#### INPUT:
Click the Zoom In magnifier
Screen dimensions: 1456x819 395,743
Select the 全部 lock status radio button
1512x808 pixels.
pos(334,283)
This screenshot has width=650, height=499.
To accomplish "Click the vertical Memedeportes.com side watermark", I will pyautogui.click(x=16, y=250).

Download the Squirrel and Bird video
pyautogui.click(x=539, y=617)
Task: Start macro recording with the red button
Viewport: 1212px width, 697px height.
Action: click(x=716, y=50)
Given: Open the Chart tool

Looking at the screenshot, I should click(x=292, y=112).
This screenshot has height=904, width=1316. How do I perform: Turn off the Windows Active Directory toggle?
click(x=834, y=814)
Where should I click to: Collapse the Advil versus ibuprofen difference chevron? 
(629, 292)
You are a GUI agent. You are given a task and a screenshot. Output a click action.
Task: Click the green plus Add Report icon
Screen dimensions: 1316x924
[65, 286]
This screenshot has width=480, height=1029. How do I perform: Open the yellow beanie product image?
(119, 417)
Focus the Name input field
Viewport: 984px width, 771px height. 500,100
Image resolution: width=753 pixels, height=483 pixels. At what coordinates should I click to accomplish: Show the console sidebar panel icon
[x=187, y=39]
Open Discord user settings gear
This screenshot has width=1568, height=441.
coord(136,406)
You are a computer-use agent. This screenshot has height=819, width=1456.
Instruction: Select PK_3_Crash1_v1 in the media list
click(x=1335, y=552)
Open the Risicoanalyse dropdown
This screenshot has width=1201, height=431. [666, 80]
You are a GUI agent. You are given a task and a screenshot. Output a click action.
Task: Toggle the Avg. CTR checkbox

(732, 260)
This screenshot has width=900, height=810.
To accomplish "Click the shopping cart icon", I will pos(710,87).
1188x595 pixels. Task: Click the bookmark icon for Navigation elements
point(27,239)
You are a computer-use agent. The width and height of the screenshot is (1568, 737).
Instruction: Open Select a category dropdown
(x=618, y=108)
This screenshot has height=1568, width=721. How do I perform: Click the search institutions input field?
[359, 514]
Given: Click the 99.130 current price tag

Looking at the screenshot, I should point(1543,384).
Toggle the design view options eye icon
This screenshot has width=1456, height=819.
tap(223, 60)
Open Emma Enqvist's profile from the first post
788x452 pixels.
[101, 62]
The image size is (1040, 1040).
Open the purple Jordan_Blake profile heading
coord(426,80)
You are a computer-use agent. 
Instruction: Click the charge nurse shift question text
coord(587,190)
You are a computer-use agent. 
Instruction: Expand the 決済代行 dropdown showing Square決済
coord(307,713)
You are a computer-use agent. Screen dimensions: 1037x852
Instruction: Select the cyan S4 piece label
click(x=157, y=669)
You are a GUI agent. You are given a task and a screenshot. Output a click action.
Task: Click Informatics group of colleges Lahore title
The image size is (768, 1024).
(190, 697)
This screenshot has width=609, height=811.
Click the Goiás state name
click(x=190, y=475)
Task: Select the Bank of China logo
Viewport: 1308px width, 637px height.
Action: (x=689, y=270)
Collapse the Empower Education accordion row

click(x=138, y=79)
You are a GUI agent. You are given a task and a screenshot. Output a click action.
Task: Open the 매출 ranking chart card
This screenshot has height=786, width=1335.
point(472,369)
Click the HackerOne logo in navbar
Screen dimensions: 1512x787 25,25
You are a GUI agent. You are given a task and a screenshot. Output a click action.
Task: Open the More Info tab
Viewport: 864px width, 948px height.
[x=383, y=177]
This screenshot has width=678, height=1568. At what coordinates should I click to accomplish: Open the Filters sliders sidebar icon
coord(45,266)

#### YOUR GOAL:
Present the lines from the one containing "Given: Click the 99.130 current price tag" through the end of the rows as a Markdown table with columns No. and Line, numbering each line and leaving out blank lines.

#### THE OUTPUT:
| No. | Line |
|---|---|
| 1 | Given: Click the 99.130 current price tag |
| 2 | Looking at the screenshot, I should point(1543,384). |
| 3 | Toggle the design view options eye icon |
| 4 | This screenshot has width=1456, height=819. |
| 5 | tap(223, 60) |
| 6 | Open Emma Enqvist's profile from the first post |
| 7 | 788x452 pixels. |
| 8 | [101, 62] |
| 9 | The image size is (1040, 1040). |
| 10 | Open the purple Jordan_Blake profile heading |
| 11 | coord(426,80) |
| 12 | You are a computer-use agent.  |
| 13 | Instruction: Click the charge nurse shift question text |
| 14 | coord(587,190) |
| 15 | You are a computer-use agent.  |
| 16 | Instruction: Expand the 決済代行 dropdown showing Square決済 |
| 17 | coord(307,713) |
| 18 | You are a computer-use agent. Screen dimensions: 1037x852 |
| 19 | Instruction: Select the cyan S4 piece label |
| 20 | click(x=157, y=669) |
| 21 | You are a GUI agent. You are given a task and a screenshot. Output a click action. |
| 22 | Task: Click Informatics group of colleges Lahore title |
| 23 | The image size is (768, 1024). |
| 24 | (190, 697) |
| 25 | This screenshot has width=609, height=811. |
| 26 | Click the Goiás state name |
| 27 | click(x=190, y=475) |
| 28 | Task: Select the Bank of China logo |
| 29 | Viewport: 1308px width, 637px height. |
| 30 | Action: (x=689, y=270) |
| 31 | Collapse the Empower Education accordion row |
| 32 | click(x=138, y=79) |
| 33 | You are a GUI agent. You are given a task and a screenshot. Output a click action. |
| 34 | Task: Open the 매출 ranking chart card |
| 35 | This screenshot has height=786, width=1335. |
| 36 | point(472,369) |
| 37 | Click the HackerOne logo in navbar |
| 38 | Screen dimensions: 1512x787 25,25 |
| 39 | You are a GUI agent. You are given a task and a screenshot. Output a click action. |
| 40 | Task: Open the More Info tab |
| 41 | Viewport: 864px width, 948px height. |
| 42 | [x=383, y=177] |
| 43 | This screenshot has width=678, height=1568. At what coordinates should I click to accomplish: Open the Filters sliders sidebar icon |
| 44 | coord(45,266) |